- **Action item**
Return the line containing "Click the 'You save the most' tip box" together with every later line up to the end of the records, exactly and with no pictures; return nothing else.
· · · · ·
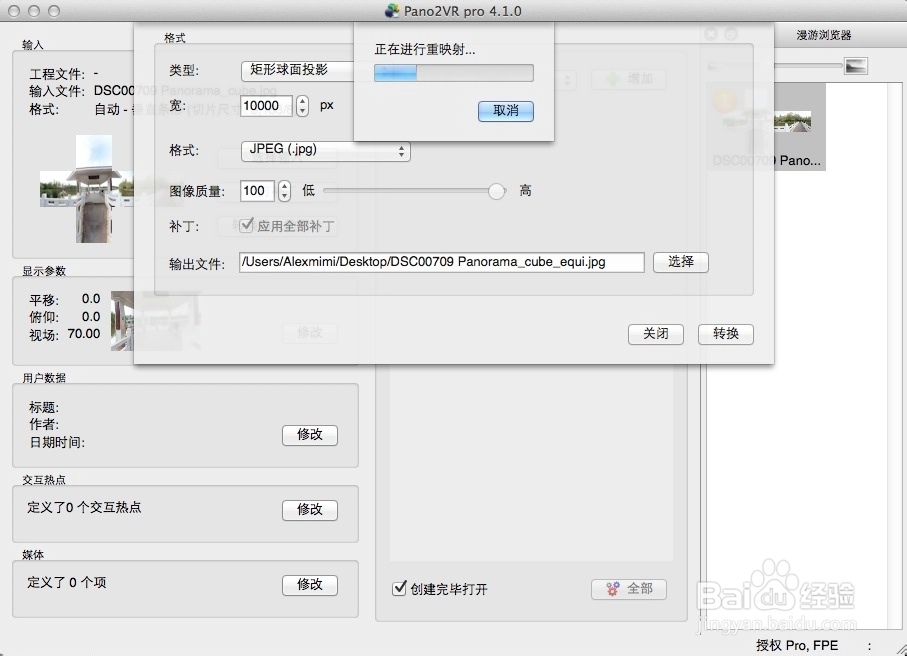
Task: Click the stepper beside 图像质量 value
Action: (x=283, y=190)
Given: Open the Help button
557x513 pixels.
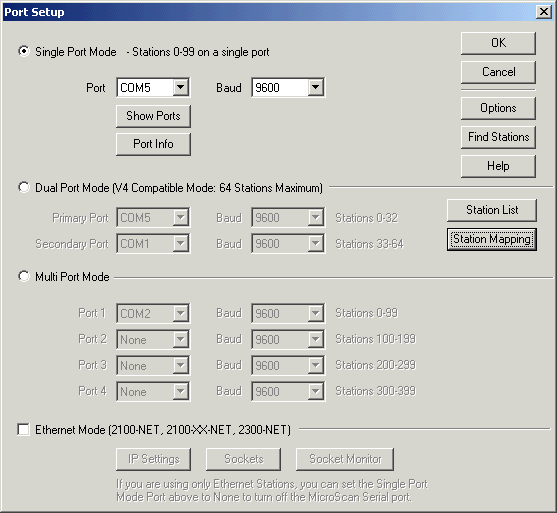Looking at the screenshot, I should click(x=498, y=166).
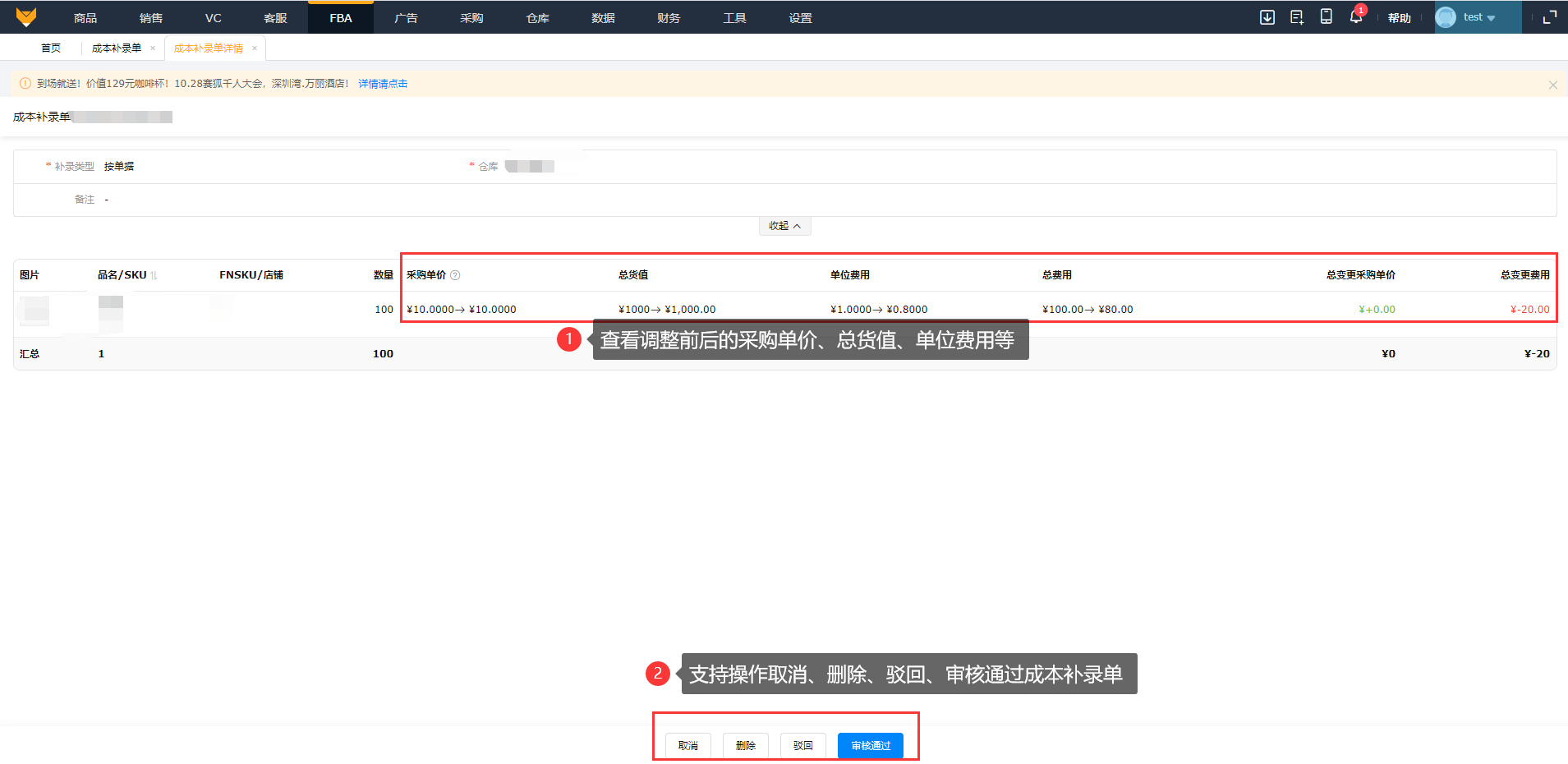
Task: Open the download center icon
Action: 1267,17
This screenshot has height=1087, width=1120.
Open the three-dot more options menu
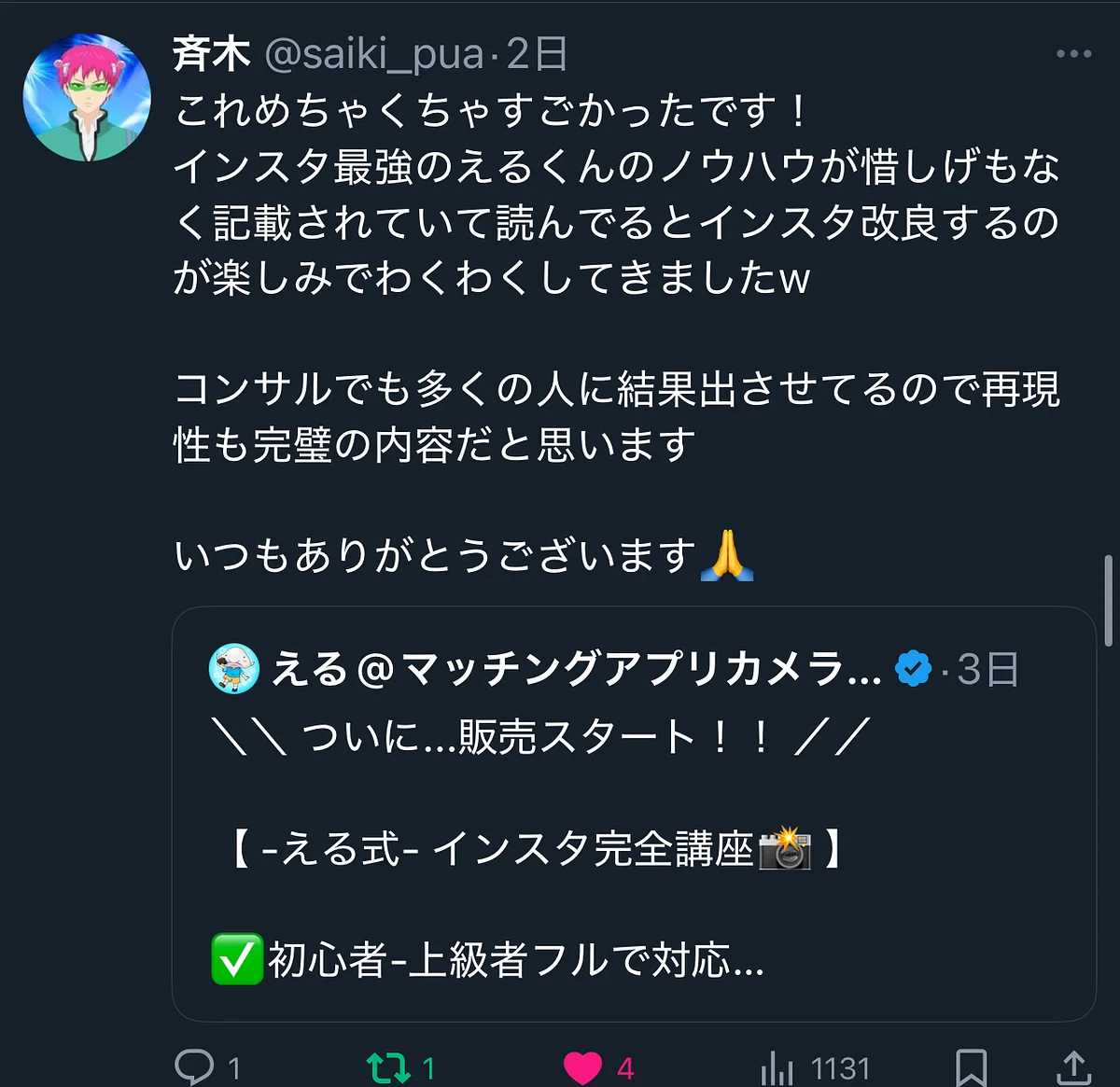[x=1073, y=54]
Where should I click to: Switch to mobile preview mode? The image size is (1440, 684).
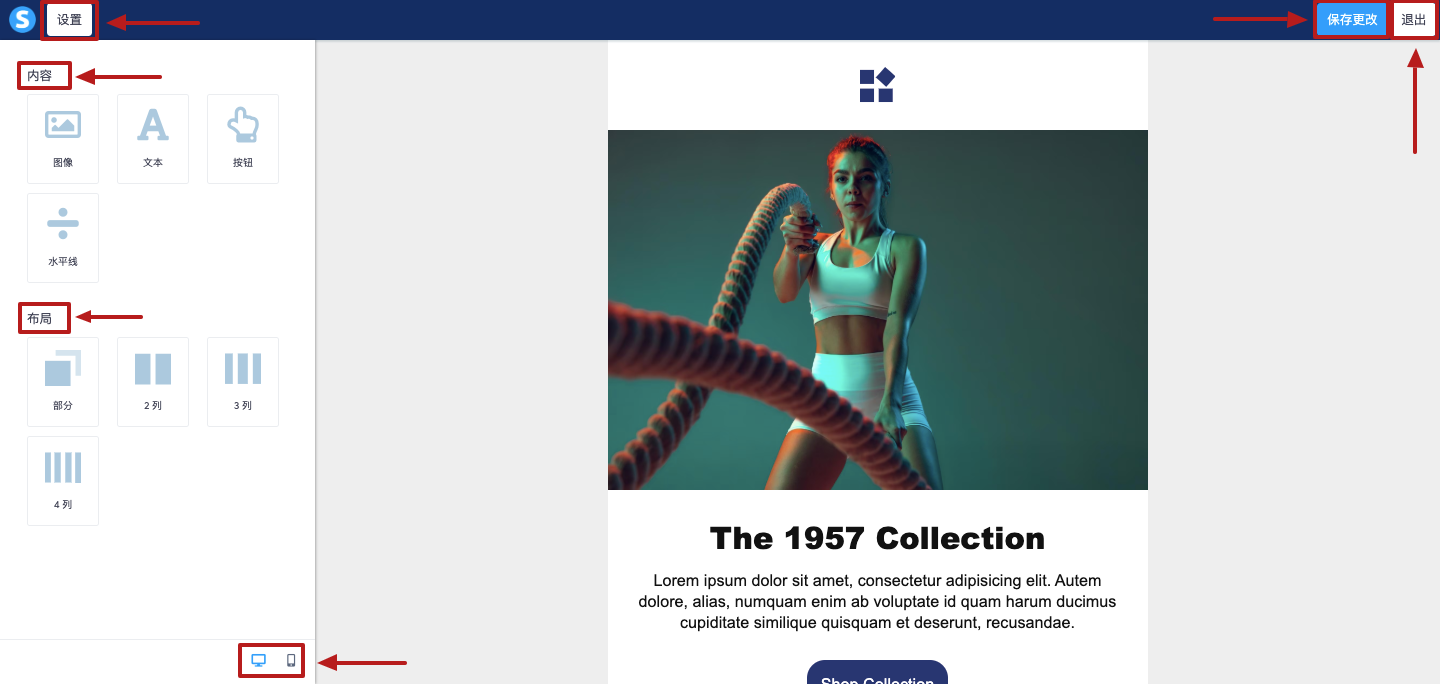tap(291, 660)
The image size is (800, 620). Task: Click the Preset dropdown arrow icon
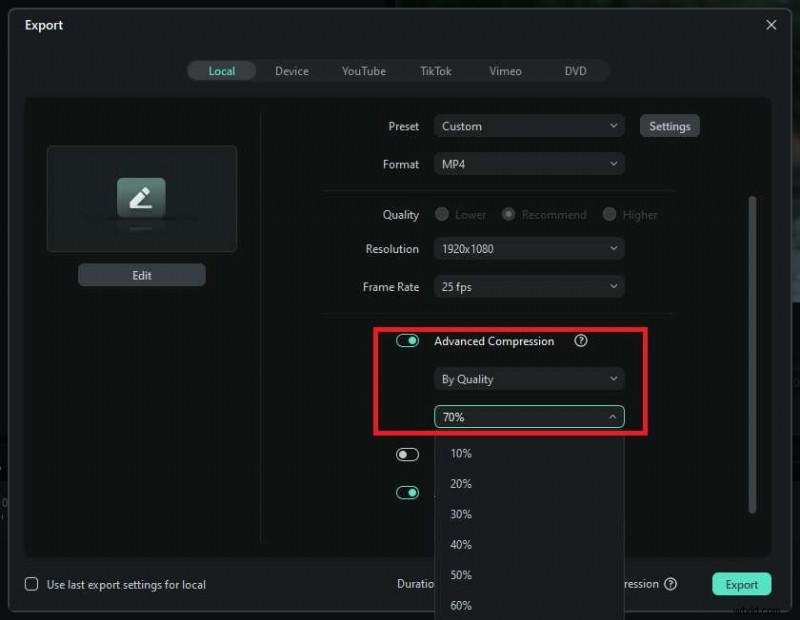614,125
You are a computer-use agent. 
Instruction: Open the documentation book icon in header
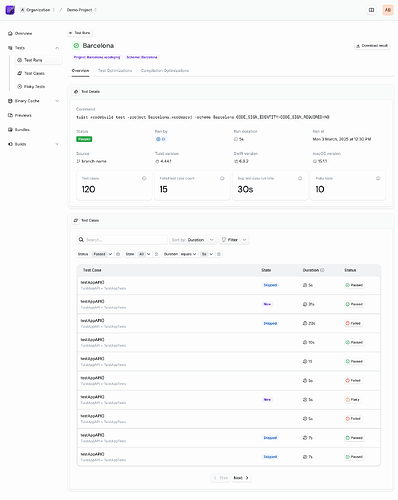click(x=371, y=10)
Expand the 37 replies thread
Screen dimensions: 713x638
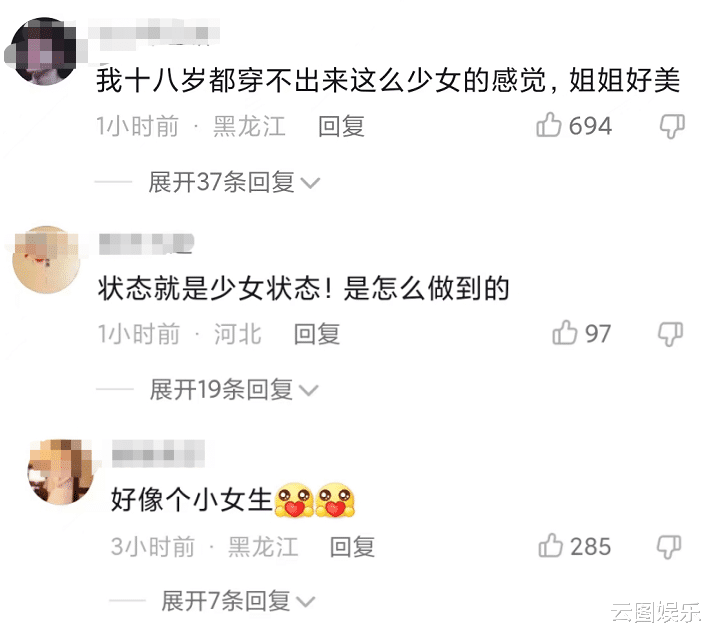pos(234,182)
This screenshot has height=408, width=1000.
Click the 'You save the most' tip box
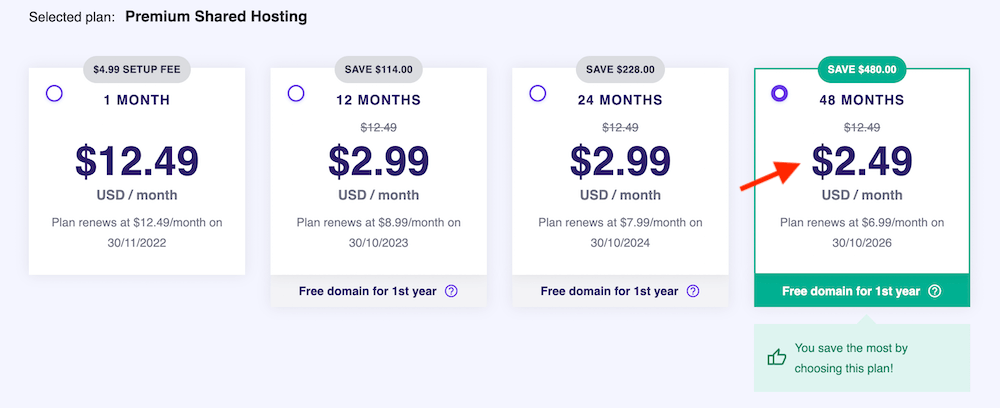click(862, 357)
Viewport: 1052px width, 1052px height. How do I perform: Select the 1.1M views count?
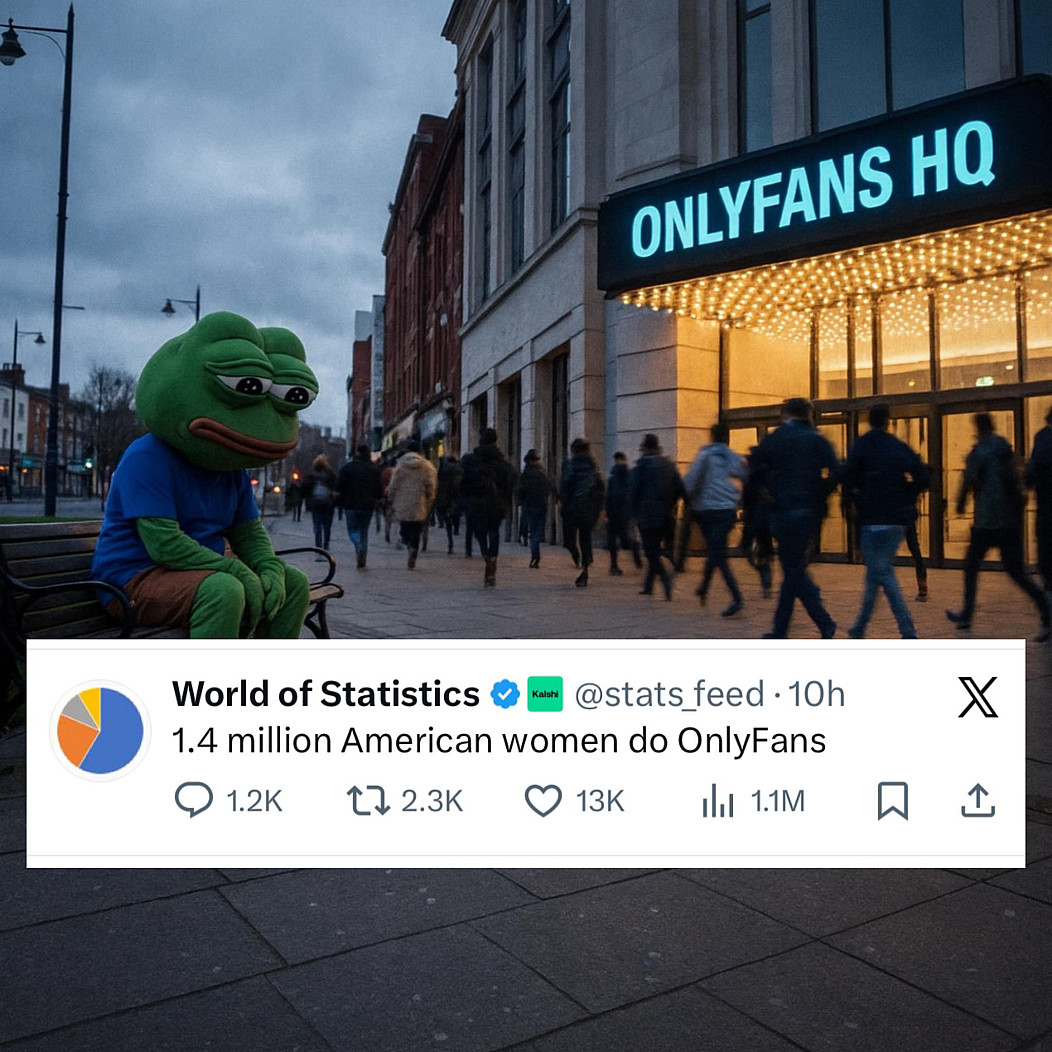tap(778, 801)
· · · · ·
- **Solution for this exercise**
Click the 'You save the most' tip box
click(862, 357)
Viewport: 1052px width, 1052px height. How do I perform: Select the 1.1M views count?
tap(778, 801)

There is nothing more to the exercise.